🤖 AI Summary
This study investigates the information-driven risk contagion mechanism during the 2023 U.S. banking crisis, empirically testing for the first time the “too similar to fail” hypothesis. Leveraging high-frequency stock price data, the authors construct a dynamic risk spillover network using a 30-day rolling-window time-varying parameter vector autoregression (TVP-VAR) model, incorporating market panic (VIX) and economic policy uncertainty to capture external amplification effects. The findings reveal a significant increase in systemic interconnectedness during the crisis peak, with Silicon Valley Bank (SIVB), First Republic Bank (FRC), and Western Alliance Bancorporation (WAL) acting as key net transmitters of risk, while their peers became net receivers. Critically, perceived business-model similarity emerges as a novel channel of contagion, uncovering dynamic pathways of systemic risk transmission even in the absence of direct financial linkages.
📝 Abstract
The 2023 U.S. banking crisis propagated not through direct financial linkages but through a high-frequency, information-based contagion channel.
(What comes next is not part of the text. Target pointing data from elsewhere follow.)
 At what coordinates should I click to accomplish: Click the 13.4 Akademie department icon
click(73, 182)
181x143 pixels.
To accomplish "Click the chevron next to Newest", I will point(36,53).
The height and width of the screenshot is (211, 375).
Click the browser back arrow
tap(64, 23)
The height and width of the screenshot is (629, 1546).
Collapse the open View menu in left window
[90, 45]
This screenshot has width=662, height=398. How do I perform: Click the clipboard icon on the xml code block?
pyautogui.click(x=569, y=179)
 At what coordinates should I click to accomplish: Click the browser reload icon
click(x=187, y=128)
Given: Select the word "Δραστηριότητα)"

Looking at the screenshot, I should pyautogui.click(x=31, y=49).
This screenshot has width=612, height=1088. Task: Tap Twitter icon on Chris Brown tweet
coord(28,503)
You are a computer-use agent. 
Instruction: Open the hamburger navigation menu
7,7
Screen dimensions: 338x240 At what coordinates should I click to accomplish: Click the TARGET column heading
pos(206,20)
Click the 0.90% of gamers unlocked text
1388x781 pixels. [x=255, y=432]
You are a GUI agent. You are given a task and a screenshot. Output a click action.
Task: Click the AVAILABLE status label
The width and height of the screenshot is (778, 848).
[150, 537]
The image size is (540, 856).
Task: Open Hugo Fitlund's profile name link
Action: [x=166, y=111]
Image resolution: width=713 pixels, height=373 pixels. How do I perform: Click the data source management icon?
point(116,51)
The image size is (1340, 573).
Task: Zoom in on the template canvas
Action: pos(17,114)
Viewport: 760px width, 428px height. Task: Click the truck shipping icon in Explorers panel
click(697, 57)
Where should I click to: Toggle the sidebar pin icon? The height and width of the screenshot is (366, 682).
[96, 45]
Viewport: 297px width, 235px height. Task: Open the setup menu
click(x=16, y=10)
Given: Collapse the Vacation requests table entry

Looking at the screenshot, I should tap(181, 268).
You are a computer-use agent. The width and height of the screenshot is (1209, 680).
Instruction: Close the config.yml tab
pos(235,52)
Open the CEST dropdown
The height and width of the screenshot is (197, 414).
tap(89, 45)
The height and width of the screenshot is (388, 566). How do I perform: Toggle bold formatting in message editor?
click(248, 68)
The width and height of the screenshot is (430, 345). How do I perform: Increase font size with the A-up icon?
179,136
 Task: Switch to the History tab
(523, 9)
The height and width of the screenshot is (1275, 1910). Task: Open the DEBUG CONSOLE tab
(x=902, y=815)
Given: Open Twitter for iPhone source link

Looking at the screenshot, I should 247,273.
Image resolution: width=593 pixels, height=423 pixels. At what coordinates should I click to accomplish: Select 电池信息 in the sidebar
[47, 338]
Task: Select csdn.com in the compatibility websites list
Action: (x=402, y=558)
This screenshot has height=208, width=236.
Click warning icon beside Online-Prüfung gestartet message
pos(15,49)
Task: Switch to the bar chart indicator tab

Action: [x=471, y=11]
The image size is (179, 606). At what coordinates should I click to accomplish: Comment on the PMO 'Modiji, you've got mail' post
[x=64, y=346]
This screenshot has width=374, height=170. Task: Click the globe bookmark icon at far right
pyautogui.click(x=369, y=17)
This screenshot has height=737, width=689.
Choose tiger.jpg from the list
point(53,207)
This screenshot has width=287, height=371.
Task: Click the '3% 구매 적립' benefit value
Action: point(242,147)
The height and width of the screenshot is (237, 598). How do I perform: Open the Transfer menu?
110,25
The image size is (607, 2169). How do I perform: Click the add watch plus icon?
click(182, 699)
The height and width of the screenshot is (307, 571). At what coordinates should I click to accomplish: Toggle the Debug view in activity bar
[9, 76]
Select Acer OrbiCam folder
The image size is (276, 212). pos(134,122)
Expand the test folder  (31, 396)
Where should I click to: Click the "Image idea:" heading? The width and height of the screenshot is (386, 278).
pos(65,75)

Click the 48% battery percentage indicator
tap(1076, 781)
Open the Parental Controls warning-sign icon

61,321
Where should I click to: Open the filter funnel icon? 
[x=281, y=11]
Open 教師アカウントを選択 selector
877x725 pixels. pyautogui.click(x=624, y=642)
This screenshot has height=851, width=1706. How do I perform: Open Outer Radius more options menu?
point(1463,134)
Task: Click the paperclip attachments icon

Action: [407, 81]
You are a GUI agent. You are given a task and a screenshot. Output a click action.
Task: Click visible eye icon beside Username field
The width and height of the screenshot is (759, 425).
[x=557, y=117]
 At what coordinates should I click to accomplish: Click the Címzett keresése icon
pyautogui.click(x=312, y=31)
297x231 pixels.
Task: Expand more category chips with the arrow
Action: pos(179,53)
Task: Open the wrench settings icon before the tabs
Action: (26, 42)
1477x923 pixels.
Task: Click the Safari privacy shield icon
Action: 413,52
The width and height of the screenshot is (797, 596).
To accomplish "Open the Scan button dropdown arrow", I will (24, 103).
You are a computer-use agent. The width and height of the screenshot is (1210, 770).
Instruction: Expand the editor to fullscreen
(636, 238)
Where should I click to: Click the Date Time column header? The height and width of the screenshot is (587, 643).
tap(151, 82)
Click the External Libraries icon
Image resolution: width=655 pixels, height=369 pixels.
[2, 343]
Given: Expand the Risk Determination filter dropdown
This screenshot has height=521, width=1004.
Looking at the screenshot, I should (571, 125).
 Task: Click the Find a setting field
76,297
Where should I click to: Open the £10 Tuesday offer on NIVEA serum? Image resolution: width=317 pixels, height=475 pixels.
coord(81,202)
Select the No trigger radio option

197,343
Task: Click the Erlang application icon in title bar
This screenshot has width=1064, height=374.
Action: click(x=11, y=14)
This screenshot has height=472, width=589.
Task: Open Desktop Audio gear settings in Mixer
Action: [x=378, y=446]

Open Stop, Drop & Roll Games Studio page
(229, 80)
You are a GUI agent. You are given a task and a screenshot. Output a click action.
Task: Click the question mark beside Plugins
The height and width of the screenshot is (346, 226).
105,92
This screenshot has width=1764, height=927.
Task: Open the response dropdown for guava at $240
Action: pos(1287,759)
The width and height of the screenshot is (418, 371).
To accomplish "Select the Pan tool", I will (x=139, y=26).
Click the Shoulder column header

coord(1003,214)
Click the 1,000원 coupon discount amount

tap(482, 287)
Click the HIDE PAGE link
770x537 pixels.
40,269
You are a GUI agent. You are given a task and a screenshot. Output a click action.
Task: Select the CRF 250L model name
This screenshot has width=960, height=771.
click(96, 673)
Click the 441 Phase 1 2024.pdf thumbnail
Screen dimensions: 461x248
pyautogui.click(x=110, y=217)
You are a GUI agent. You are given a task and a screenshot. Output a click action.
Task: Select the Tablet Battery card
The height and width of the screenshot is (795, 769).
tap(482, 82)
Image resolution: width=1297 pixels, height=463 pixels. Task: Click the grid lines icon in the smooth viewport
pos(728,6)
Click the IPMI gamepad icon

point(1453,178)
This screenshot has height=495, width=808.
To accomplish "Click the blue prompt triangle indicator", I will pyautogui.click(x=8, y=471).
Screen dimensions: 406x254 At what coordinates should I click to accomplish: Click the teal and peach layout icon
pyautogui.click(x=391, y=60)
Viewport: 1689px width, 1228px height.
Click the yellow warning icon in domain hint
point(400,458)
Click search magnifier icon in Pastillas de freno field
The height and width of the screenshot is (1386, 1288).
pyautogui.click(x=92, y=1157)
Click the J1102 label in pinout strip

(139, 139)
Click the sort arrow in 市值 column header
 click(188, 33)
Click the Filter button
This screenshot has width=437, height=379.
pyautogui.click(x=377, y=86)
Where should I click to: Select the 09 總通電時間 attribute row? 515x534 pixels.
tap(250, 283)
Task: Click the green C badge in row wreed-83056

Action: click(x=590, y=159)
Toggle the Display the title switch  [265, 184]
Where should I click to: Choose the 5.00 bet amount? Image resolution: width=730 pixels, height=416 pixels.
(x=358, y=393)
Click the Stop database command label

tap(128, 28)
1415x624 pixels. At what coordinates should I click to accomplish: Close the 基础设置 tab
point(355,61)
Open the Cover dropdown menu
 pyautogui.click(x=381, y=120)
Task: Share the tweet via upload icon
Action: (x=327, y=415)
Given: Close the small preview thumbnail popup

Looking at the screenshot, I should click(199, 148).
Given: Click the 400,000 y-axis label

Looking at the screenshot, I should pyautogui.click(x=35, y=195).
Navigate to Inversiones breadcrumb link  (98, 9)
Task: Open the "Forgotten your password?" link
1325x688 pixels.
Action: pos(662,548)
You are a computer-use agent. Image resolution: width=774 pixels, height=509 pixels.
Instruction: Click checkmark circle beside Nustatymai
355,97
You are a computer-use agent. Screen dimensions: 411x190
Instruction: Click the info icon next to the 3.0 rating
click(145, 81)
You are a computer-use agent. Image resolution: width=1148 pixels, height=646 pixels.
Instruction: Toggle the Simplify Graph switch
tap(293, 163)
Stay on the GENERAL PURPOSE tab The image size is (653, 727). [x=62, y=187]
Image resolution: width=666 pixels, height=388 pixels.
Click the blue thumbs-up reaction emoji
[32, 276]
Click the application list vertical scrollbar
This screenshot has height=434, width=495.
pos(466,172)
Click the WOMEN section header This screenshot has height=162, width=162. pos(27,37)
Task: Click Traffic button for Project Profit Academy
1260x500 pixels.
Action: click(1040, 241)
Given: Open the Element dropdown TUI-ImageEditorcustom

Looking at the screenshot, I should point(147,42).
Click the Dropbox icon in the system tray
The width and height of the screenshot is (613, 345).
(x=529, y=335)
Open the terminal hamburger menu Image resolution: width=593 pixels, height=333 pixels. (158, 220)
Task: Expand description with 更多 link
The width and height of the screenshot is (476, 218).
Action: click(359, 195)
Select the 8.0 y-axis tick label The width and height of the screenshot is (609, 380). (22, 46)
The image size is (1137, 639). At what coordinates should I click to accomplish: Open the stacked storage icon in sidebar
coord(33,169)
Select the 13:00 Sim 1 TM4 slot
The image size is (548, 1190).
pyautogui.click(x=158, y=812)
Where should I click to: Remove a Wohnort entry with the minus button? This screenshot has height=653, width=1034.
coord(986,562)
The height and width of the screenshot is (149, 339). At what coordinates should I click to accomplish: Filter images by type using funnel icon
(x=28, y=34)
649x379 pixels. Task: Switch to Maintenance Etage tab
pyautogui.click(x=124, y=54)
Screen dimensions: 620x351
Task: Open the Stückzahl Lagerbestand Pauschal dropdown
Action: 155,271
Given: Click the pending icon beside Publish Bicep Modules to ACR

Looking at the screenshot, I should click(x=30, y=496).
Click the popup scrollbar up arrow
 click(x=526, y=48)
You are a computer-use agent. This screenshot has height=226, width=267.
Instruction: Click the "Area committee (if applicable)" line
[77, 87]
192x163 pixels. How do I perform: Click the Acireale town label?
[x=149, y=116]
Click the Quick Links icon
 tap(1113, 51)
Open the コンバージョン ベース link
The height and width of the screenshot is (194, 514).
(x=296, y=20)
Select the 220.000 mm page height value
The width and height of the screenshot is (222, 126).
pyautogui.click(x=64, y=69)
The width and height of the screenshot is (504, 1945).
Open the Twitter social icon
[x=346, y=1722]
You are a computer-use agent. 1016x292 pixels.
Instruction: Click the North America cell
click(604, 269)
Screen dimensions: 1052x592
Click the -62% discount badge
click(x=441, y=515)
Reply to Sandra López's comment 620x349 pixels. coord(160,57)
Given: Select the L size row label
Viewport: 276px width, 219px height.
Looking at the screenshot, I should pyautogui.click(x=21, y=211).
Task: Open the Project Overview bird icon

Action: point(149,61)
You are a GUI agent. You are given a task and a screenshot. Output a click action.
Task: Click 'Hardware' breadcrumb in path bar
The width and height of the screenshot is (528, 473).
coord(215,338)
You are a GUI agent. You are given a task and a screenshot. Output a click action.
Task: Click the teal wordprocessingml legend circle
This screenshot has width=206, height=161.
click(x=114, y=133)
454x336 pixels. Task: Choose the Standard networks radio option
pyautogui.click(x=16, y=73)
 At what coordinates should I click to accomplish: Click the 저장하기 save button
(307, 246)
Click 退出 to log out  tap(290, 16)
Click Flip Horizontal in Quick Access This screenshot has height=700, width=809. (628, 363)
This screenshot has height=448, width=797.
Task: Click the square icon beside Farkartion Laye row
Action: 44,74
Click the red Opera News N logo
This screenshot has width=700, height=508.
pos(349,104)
This paper moves beyond exploration analysis to test the"too-similar-to-fail"hypothesis, arguing that risk spillovers were driven by perceived similarities in bank business models under acute interest rate pressure. Employing a Time-Varying Parameter Vector Autoregression (TVP-VAR) model with 30-day rolling windows, a method uniquely suited for capturing the rapid network shifts inherent in a panic, we analyze daily stock returns for the four failed institutions and a systematically selected peer group of surviving banks vulnerable to the same risks from March 18, 2022, to March 15, 2023. Our results provide strong evidence for this contagion channel: total system connectedness surged dramatically during the crisis peak, and we identify SIVB, FRC, and WAL as primary net transmitters of risk while their perceived peers became significant net receivers, a key dynamic indicator of systemic vulnerability that cannot be captured by asset-by-asset analysis. We further demonstrate that these spillovers were significantly amplified by market sentiment (as measured by the VIX) and economic policy uncertainty (EPU). By providing a clear conceptual framework and robust empirical validation, our findings confirm the persistence of systemic risks within the banking network and highlight the importance of real-time monitoring in strengthening financial stability.